E la cosa incredibile che mai ci saremmo aspettati e che ci va bene così.

Siamo sereni, consapevoli che quella parola tanto millantata – la felicità- viene e va a ondate, ma non ci preoccupa più di tanto.

 

Ma è proprio vero?

A volte ho il terrore che sia una resa.

Alla fatica di una quotidianità che ti obbliga al presente (preparare il brodo, l'orario della nanna, quando iscriviamo il bambino all'asilo?)

Alla delusione che nulla – nemmeno l'essere diventati genitori- ci dia il patentino dell' "età adulta"

Perché adulti non ci sentiamo per niente.

Quelle inquietudini, timori, paure e titubanze si sono assopiti e pacificati ma vivono ancora dentro di noi  e ogni tanto bussano alla porta del nostro inconscio.

 

Come si fa a portarsi la gioventù addosso, non tradirla, ma nello stesso tempo crescere, evolvere, diventare altro?

 

Che poi questo tarlo sul tema del "diventare adulti" non è roba solo mia.

Come vi ho già detto qua e là alcuni dei romanzi più belli degli ultimi anni (Spatriati, Avere tutto, Randagi, Tasmania, Le perfezioni) ma anche i film (da La La Land in poi) parlano in fondo di questo.

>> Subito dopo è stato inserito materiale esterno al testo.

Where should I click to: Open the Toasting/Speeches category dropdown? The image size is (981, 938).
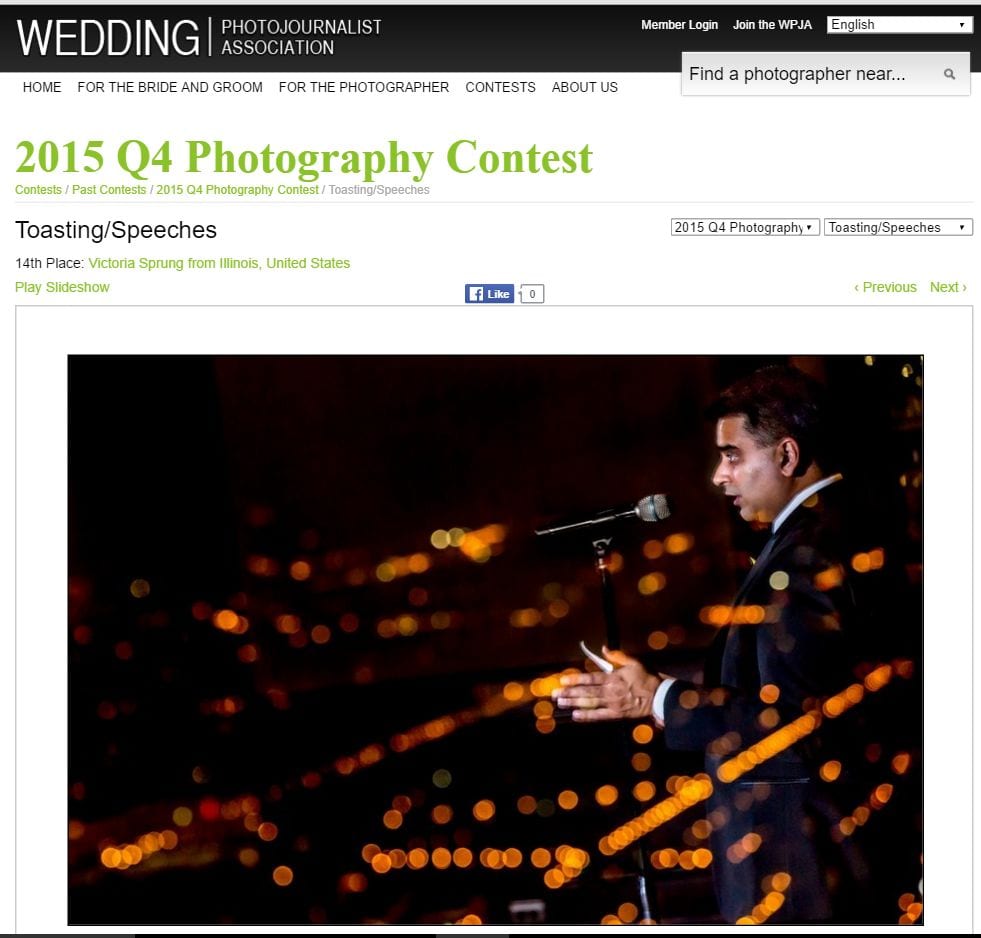point(898,227)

(ma lo facevano anche prima.. basta pensare a Pavese. Forse è per questo che amo la letteratura e l'arte, perché lottano da sempre contro il peso dell'età)

 

Come facciamo noi Millenials che ci sentiamo adolescenti per sempre a immaginarci "adulti"?

In una forma diversa da come (pensiamo) hanno fatto  i nostri genitori. Più libera, scanzonata, senza però cadere nel grottesco sentirsi costantemente studenti universitari fuori sede.

 

Io non la so la risposta, so però che sentirmi una studentessa universitaria fuori sede per lungo periodo mi ha permesso di non adagiarmi rispetto a forme precofenzionate di felicità che ho intuito ad un certo punto che con me non avrebbero avuto nulla a che fare (se non farmi sentire avviluppata in una rete non costruita da me).

 

Simone De Beauvoir in un libro poco conosciuto che per me è diventato una specie di Bibbia personale che si intitola "Per una morale dell'ambiguità" (lo stiamo leggendo al nostro caffè filosoficoJ) ad un certo punto elenca tre parole come sinonimo della possibilità di modellare la nostra esistenza seguendo la nostra libertà (che per lei è sinonimo di autenticità): vitalità, sensibilità, intelligenza.

 

E probabilmente sento l'esigenza di tornare a lei in queste giornate in cui mi sento così stanca.

Stanca per le ore di sonno perdute (Orlando amore mio insonne)

Stanca per gli impegni quotidiani da cui nel momento in cui diventi madre non puoi scappare (e io ero maestra nel rifuggire la vita)

Stanca per quello che il militarismo social ha ribattezzato "carico mentale" che è sinonimo – per lo più- di responsabilità.

 

Come faccio a ritrovare la mia libertà, nella mia vita adulta, a fronte delle mie responsabilità senza imitare il mondo e buttandomelo addosso ma cercando di esistere rimanendo presente a me stessa?

 

Ecco ritrovare quelle tre parole mi aiuta.

Ricercare quello che mi rende viva (leggere Ammaniti, giocare con mio figlio divertendomi), sensibilità (sentire quello che mi sta intorno non trasformandomi in una superficie impermeabile), smuovere la mia intelligenza (quando sei triste impara diceva Mago Merlino).

 

E anche se non siamo più studenti fuori sede, abbiamo comprato una casa, il mutuo, i tappeti e i 120 mq di parquet, possiamo continuare a lottare per la nostra unicità.

Guardando la ventenne che c'è in noi, provando ogni giorno a non deluderla troppo.